Google launches Gemini 1.5 with ‘experimental’ 1M token context

Google has unveiled its latest AI model, Gemini 1.5, which features what the company calls an “experimental” one million token context window. 

The new capability allows Gemini 1.5 to process extremely long text passages – up to one million characters – to understand context and meaning. This dwarfs previous AI systems like Claude 2.1 and GPT-4 Turbo, which max out at 200,000 and 128,000 tokens respectively:

“Gemini 1.5 Pro achieves near-perfect recall on long-context retrieval tasks across modalities, improves the state-of-the-art in long-document QA, long-video QA and long-context ASR, and matches or surpasses Gemini 1.0 Ultra’s state-of-the-art performance across a broad set of benchmarks,” said Google researchers in a technical paper (PDF).

The efficiency of Google’s latest model is attributed to its innovative Mixture-of-Experts (MoE) architecture.

“While a traditional Transformer functions as one large neural network, MoE models are divided into smaller ‘expert’ neural networks,” explained Demis Hassabis, CEO of Google DeepMind.

“Depending on the type of input given, MoE models learn to selectively activate only the most relevant expert pathways in its neural network.
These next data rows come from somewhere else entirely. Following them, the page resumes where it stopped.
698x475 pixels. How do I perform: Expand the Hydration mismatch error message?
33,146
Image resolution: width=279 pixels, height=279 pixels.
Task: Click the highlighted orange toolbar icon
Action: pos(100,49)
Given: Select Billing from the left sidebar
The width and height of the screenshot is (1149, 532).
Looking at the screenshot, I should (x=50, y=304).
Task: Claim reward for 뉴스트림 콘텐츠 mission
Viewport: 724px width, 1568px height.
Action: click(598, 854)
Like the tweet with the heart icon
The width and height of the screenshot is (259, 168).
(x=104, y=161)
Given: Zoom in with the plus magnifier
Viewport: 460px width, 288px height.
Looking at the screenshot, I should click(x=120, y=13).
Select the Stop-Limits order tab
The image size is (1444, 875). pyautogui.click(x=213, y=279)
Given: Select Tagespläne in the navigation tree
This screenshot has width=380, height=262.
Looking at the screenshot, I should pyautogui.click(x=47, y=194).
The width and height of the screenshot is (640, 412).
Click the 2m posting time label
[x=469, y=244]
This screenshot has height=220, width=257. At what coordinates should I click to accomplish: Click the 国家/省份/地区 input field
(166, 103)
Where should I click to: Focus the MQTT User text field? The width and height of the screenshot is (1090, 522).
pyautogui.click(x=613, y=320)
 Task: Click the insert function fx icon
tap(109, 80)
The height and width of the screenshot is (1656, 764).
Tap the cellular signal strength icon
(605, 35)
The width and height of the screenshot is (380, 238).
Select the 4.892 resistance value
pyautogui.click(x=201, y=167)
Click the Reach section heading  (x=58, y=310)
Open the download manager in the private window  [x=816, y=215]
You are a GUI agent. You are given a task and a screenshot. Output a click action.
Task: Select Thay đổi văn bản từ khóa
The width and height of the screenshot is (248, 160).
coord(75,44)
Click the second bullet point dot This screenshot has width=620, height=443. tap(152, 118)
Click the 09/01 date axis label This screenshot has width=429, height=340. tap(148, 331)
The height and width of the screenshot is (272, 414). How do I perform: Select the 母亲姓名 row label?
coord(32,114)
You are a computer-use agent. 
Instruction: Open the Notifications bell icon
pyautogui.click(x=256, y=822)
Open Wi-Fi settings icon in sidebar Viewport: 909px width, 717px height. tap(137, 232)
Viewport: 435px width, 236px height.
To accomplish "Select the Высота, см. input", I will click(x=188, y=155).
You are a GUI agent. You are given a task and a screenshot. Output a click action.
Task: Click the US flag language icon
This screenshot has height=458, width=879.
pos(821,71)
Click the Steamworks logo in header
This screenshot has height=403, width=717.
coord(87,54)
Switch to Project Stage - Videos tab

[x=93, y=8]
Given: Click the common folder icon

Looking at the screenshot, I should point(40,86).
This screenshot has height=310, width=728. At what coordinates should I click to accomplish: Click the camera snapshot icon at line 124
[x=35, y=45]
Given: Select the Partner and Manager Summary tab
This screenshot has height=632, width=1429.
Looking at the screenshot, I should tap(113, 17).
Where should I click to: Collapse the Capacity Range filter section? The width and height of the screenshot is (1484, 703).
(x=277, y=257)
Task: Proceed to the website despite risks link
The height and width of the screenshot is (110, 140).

This specialisation massively enhances the model’s efficiency.”

To demonstrate the power of the 1M token context window, Google showed how Gemini 1.5 could ingest the entire 326,914-token Apollo 11 flight transcript and then accurately answer specific questions about it. It also summarised key details from a 684,000-token silent film when prompted.

Google is initially providing developers and enterprises free access to a limited Gemini 1.5 preview with a one million token context window. A 128,000 token general release for the public will come later, along with pricing details.